East of the Rockies, you're on the air.
Hello.
unidentified
Yes, it's good to hear from you.
art bell
Well, it's good to hear from you.
unidentified
Okay, well, I'm glad to be here.
I wanted to just talk to you about that lady you had on from Atlantis about two weeks ago.
art bell
Oh, yes.
unidentified
I have a gentleman that I work with.
He's in his 70s.
His son lives in Alaska, and he knows a man by the name of Colonel Norman Vaughn, who's 91, and he lives in Alaska.
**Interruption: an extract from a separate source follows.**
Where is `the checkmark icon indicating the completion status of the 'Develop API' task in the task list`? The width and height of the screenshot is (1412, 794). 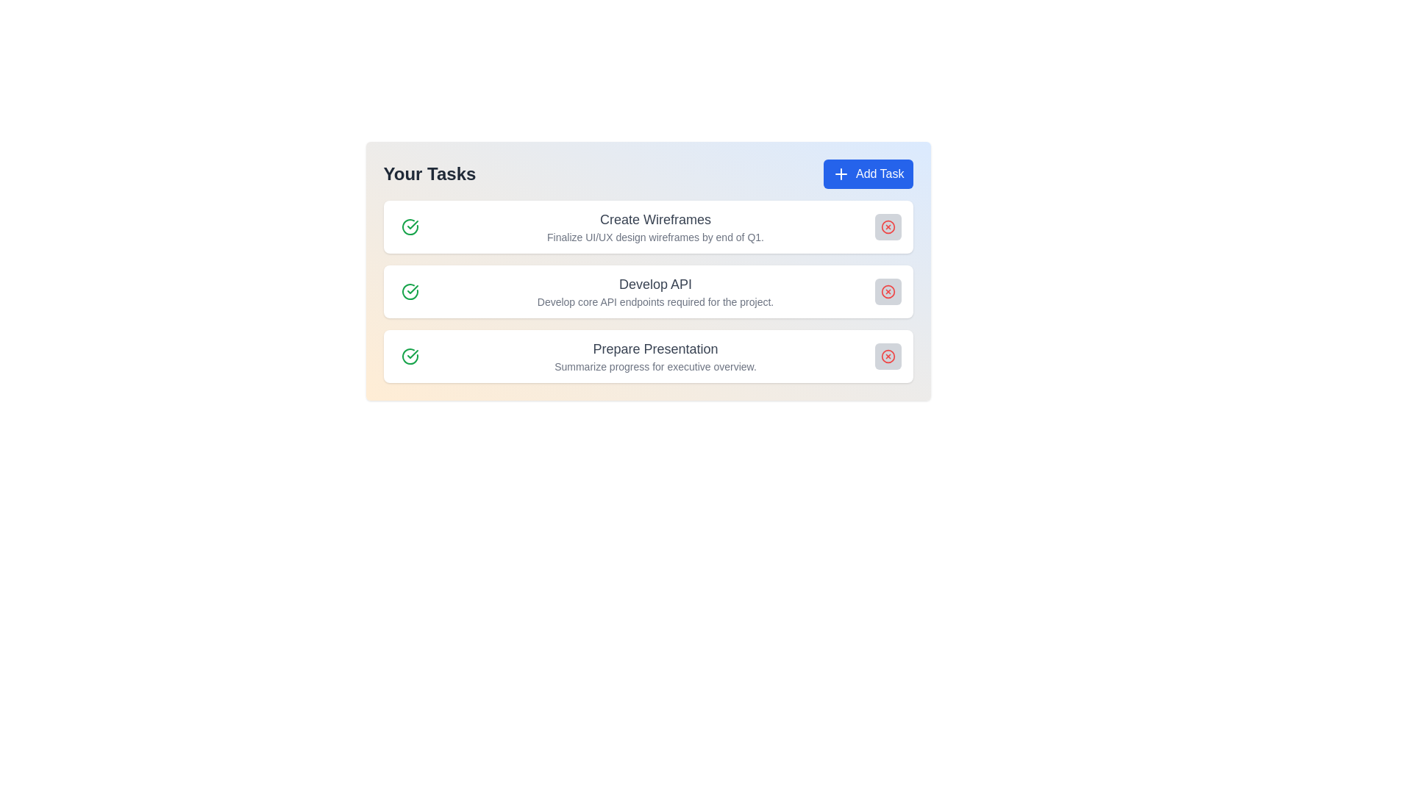 the checkmark icon indicating the completion status of the 'Develop API' task in the task list is located at coordinates (412, 224).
Now, he happens to be the only surviving member left over from the Birds party, both of his expeditions to Antarctica.
art bell
Boy, he'd be an interesting interview.
unidentified
Well, he would not be hard for you to get a hold of if you've got some of your contacts up there in Alaska.
art bell
I have contacts in Alaska.
unidentified
Well, his name is Norman Vaughn.
art bell
Norman Vaughan, huh?
unidentified
And the Vaughn Mountain in Antarctica is named after him.
But anyway, to make a long story short, Bill, who I work with, is in his 70s.
Now, both these two characters are like your friend up there who climbs the tower still at 76.
Vaughn is planning on going on a 900-mile dog sled trip through the Arctic here pretty soon, and he wanted Bill to come up there and go with him.
But anyway, to make a long story short, Bill and I were listening to this lady on the radio, and she talked about how Bird flew his plane into the inner earth down in Antarctica.
art bell
Yes.
unidentified
Well, Bill called his son up in Alaska and said, get a hold of Norman and see what he has to say about all this.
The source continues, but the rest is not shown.